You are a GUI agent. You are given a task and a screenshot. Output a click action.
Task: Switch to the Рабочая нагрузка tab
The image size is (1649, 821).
★ ★ ★ ★
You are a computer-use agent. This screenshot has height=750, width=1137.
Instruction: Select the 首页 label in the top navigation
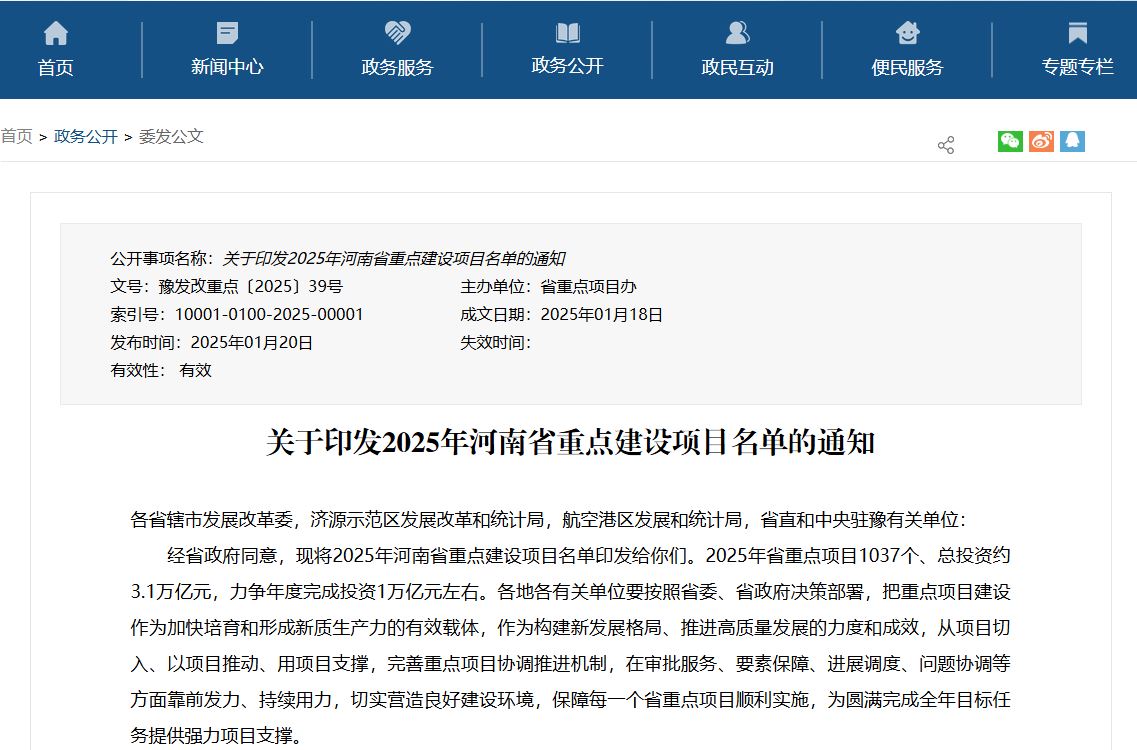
★ ★ ★ ★
What you have to do: Beginning at the line above that contains "You are a GUI", return each line exactly through the line that contains "The image size is (1649, 821).", and no others.

Result:
You are a GUI agent. You are given a task and a screenshot. Output a click action.
Task: Switch to the Рабочая нагрузка tab
The image size is (1649, 821).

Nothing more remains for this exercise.